Dans le cas des hedge funds, l’effet de levier se décline sous diverses formes. Celle la plus courante passe par l’emprunt auprès de prime brokers. Ces intermédiaires accordent aux hedge funds des lignes de crédit afin qu’ils puissent augmenter le volume des positions longues. Les montants investis sont alors supérieurs au montant d’actifs sous gestion. L’effet de levier est uniquement limité par la volonté des contreparties de fournir ou pas ces lignes de crédit.
L’effet de levier peut également être créé via des produits dérivés. Il est lié à leur nature conçue pour prendre le contrôle du sous-jacent avec une faible somme d’argent. Ils permettent d’accroître la participation de l’investisseur avec un investissement initial faible. En effet, seule une partie de l’exposition totale au risque de marché pour ouvrir et maintenir une position nécessite d'être payée. C’est ce que l’on appelle la « marge » pour les contrats à terme et la « prime » pour les options. Cette exposition peut atteindre plusieurs fois le montant placé en garantie et le prix à payer pour acquérir le droit que confère une option. Une variation relativement faible du sous-jacent peut avoir un effet disproportionné et considérable sur la position de l’investisseur. Ainsi, un produit dérivé qui propose une exposition cinq fois supérieure au montant placé en garantie est très rentable si les prix évoluent dans le bon sens, mais les pertes peuvent se révéler très lourdes dans le cas inverse. Les opérations sur contrats à terme peuvent aboutir à des pertes importantes (excédant potentiellement le total de la marge déposée) ou à des gains conséquents ; ainsi, ils comportent un degré de risque élevé. De même, les vendeurs d’options supportent des risques de pertes potentiellement illimitées.

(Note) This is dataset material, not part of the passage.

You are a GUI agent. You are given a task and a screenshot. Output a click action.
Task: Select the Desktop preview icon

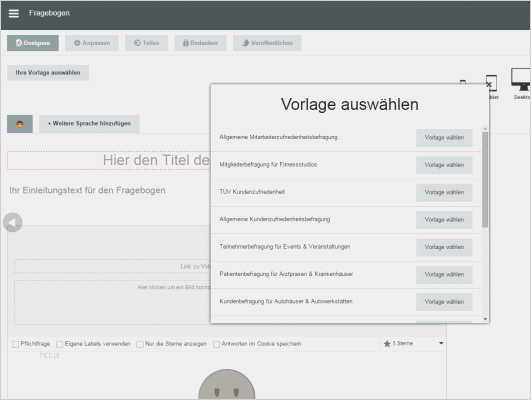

Par ailleurs, le recours à des opérations de repurchase agreement permet d’accroître le volume des positions longues créant un effet de levier. Cette opération est amorcée par une partie qui souhaite emprunter des fonds garantis par des titres et recherche une contrepartie possédant un excès de liquidité à placer. La mise en pension de titres du hedge fund correspond donc à la prise en pension de titres par la contrepartie. Les liquidités obtenues en contrepartie des titres sont réinvesties dans des positions longues. À l’échéance, ces dernières sont liquidées afin de rembourser l’emprunt et les titres sont retournés au hedge fund. Une opération de pension est une opération de prêt ou d’emprunt s’accompagnant d’un taux d’intérêt payé par le hedge fund appelé taux de pension ou taux de repo. En outre, afin de protéger la contrepartie prêtant le cash contre les fluctuations des titres laissés en garantie, une marge appelée haircut est consentie. Le hedge fund accepte alors de recevoir un montant légèrement inférieur à la valeur de marché de ses titres.
De plus, afin d’augmenter le volume des positions courtes et couvrir partiellement le risque de portefeuille du hedge fund, un effet de levier peut être créé au travers d’un emprunt de titres en effectuant une opération de vente à découvert. Cela consiste à emprunter des titres que l’on ne possède pas en portefeuille. Pour cela, un fonds emprunte auprès d’une contrepartie des titres qui sont ensuite vendus sur le marché. Les espèces découlant de cette vente sont placées au taux sans risques. La seconde étape consiste au rachat des titres prêtés afin de les remettre à leur propriétaire. Un gain est enregistré lorsque le cash issu de la vente à découvert majoré des intérêts et minoré de la commission excède le montant des titres à racheter. Une telle opération est considérée comme risquée car alors que les gains sont limités (le prix d’un actif ne pouvant pas être inférieur à zéro), les pertes sont à l’inverse illimitées puisque le prix peut augmenter à l’infini.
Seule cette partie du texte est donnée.